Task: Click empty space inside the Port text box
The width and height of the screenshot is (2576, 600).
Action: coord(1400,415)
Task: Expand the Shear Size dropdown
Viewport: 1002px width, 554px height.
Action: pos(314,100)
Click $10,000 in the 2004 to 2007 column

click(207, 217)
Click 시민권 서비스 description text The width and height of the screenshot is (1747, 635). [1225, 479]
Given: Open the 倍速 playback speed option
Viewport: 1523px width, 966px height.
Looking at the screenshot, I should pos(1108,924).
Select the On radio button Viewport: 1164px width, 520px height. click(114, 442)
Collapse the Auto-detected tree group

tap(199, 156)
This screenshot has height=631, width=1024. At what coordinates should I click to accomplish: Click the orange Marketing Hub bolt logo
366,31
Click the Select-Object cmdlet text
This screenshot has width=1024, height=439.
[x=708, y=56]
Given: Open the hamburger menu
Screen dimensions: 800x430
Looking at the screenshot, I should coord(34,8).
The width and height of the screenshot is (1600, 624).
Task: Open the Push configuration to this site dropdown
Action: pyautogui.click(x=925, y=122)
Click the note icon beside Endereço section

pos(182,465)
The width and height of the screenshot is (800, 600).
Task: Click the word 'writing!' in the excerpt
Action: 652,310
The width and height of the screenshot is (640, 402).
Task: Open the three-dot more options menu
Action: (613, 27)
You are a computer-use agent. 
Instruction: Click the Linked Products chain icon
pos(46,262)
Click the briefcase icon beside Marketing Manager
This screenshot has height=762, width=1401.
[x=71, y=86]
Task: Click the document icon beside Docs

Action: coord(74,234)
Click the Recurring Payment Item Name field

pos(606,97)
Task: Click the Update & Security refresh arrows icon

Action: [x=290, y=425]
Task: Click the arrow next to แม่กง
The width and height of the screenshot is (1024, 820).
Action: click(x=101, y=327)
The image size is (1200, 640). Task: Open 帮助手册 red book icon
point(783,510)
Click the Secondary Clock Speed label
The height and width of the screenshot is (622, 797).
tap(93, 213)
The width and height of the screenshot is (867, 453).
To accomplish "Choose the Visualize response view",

> _WHAT TO DO_
An exact copy of all the entries is the required answer.

> _OUTPUT BELOW_
Task: Click empty space inside the Port text box
The width and height of the screenshot is (2576, 600).
Action: coord(1400,415)
Task: Expand the Shear Size dropdown
Viewport: 1002px width, 554px height.
Action: pos(314,100)
Click $10,000 in the 2004 to 2007 column

click(207, 217)
Click 시민권 서비스 description text The width and height of the screenshot is (1747, 635). [1225, 479]
Given: Open the 倍速 playback speed option
Viewport: 1523px width, 966px height.
Looking at the screenshot, I should pos(1108,924).
Select the On radio button Viewport: 1164px width, 520px height. click(114, 442)
Collapse the Auto-detected tree group

tap(199, 156)
This screenshot has height=631, width=1024. At what coordinates should I click to accomplish: Click the orange Marketing Hub bolt logo
366,31
Click the Select-Object cmdlet text
This screenshot has width=1024, height=439.
[x=708, y=56]
Given: Open the hamburger menu
Screen dimensions: 800x430
Looking at the screenshot, I should coord(34,8).
The width and height of the screenshot is (1600, 624).
Task: Open the Push configuration to this site dropdown
Action: pyautogui.click(x=925, y=122)
Click the note icon beside Endereço section

pos(182,465)
The width and height of the screenshot is (800, 600).
Task: Click the word 'writing!' in the excerpt
Action: 652,310
The width and height of the screenshot is (640, 402).
Task: Open the three-dot more options menu
Action: (613, 27)
You are a computer-use agent. 
Instruction: Click the Linked Products chain icon
pos(46,262)
Click the briefcase icon beside Marketing Manager
This screenshot has height=762, width=1401.
[x=71, y=86]
Task: Click the document icon beside Docs

Action: coord(74,234)
Click the Recurring Payment Item Name field

pos(606,97)
Task: Click the Update & Security refresh arrows icon

Action: [x=290, y=425]
Task: Click the arrow next to แม่กง
The width and height of the screenshot is (1024, 820).
Action: click(x=101, y=327)
The image size is (1200, 640). Task: Open 帮助手册 red book icon
point(783,510)
Click the Secondary Clock Speed label
The height and width of the screenshot is (622, 797).
tap(93, 213)
The width and height of the screenshot is (867, 453).
To accomplish "Choose the Visualize response view",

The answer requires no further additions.